§ CHALLENGES:
A: Print everything from "In this blog, I" down to "around your data." in the API security text, word for word.
B: Carry on the text about securing APIs with keys and OAuth2 from the point where it stops.

Key Takeaways

  • API Keys are easily set up through most gateways, but beware of potential exposure, especially if included in URLs; consider additional security measures like HMAC.
  • OAuth2 delegates authentication to an Authorization Server, tying access tokens to users for heightened security in diverse scenarios.
  • OAuth2 vs API Keys: OAuth2 offers user-specific access tokens, centralized authentication, and easier token revocation; API keys are simpler but less secure.
  • API keys and OAuth are initial steps; consider API throttling, quota limits, and best practices; tools like Axway’s Amplify Platform simplify security with universal API management.


Securing your API may sound complicated, but there are some basic things you can consider when setting up your API in a more secure way than just exposing it wide open to the public. Authenticating a consumer is a first step towards:

  • Allowing access to your APIs only for a designated group of clients
  • Being able to say who is consuming your APIs and how much
  • Allowing you to block clients that misbehave or are no longer part of the target group of clients

In this blog, I will review the two most popular mechanisms to protect your APIs: API key and OAuth2, but keep in mind there is much more to API security than this. For more reading on the topic, check out API protection: How to create a fortress around your data.

API keys

An API key is a unique string that identifies the application calling an API and grants it a defined level of access. API keys are the lightweight authentication option: simple to issue, simple to revoke, simple to rotate. They work well for server-to-server traffic where the calling application has a stable identity, and they are appropriate for read-only or low-sensitivity APIs. They are not appropriate as the only line of defense for any API exposing personal data or money, because anyone who steals the key can impersonate the application without further checks.

§ EXTRACTED DATA:
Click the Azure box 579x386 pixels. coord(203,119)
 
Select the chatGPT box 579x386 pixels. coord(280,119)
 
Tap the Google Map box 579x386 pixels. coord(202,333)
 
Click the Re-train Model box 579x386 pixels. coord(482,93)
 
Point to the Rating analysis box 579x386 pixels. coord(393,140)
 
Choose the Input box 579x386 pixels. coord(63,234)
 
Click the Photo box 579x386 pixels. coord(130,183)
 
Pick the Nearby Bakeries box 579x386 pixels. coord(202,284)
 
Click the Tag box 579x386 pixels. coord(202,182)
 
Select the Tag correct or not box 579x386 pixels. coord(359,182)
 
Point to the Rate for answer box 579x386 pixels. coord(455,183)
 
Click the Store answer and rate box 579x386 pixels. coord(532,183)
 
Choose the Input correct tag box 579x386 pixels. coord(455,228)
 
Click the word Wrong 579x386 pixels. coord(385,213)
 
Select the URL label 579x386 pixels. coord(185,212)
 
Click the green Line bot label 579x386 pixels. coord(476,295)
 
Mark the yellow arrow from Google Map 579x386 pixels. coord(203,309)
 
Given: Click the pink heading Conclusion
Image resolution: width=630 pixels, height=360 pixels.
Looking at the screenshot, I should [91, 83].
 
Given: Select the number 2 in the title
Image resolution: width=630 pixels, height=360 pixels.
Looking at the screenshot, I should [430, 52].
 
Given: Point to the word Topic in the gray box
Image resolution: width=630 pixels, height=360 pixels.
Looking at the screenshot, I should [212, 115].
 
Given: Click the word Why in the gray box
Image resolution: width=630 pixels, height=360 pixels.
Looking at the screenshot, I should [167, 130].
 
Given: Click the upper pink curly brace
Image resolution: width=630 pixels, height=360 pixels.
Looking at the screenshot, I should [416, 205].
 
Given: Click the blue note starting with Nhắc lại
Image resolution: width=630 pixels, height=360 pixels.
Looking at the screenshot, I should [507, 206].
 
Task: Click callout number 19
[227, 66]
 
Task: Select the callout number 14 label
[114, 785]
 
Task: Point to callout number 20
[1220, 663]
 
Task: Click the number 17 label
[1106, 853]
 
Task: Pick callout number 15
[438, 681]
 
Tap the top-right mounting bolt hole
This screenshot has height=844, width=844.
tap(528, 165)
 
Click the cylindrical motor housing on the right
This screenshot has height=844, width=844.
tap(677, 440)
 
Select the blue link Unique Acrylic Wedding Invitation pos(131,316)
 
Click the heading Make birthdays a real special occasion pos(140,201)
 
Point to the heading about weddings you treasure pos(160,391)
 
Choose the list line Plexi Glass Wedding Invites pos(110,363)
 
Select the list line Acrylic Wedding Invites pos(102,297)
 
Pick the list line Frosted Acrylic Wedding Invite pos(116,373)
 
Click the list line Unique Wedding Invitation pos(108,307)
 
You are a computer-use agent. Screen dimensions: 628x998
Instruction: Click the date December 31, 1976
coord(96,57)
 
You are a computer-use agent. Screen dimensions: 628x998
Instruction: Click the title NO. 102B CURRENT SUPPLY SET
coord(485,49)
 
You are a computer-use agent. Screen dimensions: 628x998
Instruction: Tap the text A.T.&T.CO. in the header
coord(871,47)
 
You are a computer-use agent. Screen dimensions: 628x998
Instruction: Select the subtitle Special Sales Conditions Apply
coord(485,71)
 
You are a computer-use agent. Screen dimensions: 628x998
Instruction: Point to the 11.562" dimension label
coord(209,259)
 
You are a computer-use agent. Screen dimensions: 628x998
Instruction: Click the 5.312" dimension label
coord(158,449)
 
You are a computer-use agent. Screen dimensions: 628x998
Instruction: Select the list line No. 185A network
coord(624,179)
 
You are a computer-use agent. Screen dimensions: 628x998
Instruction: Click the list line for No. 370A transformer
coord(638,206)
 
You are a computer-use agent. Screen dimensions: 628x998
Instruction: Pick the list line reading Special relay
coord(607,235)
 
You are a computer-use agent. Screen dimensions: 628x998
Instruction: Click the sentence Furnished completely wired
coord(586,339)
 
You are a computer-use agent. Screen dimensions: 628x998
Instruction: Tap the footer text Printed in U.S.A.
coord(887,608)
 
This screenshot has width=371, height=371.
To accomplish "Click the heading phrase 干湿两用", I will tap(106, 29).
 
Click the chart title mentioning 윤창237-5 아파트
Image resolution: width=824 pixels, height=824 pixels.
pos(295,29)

§ SOLVED PROBLEMS:
A:
In this blog, I will review the two most popular mechanisms to protect your APIs: API key and OAuth2, but keep in mind there is much more to API security than this. For more reading on the topic, check out API protection: How to create a fortress around your data.

B:
Introducing API keys is easy, since all API gateways nowadays support this mechanism. Just issue a “secret” or “phrase” between you and the consumer. Every time a protected API is called, this key must be present and an API gateway will be able to verify it.

Setting an API key as an API security measure is very easy, but it is important to follow best practices. There are also drawbacks.

For example, you should avoid putting the API key inside the URL as a “query parameter,” because proxies and all involved systems are likely to store it in their logs. It is better to use a dedicated HTTP header.

There is a security risk with using an API key: any client with a valid key can access a protected API(s). Using TLS (Transport Layer Security) helps to alleviate such a situation, but the risk still exists. If you want to use API key protection, at the very least you should generate a separate API key for a specific app/client and API. That way, if this API key is compromised, the security impact is smaller.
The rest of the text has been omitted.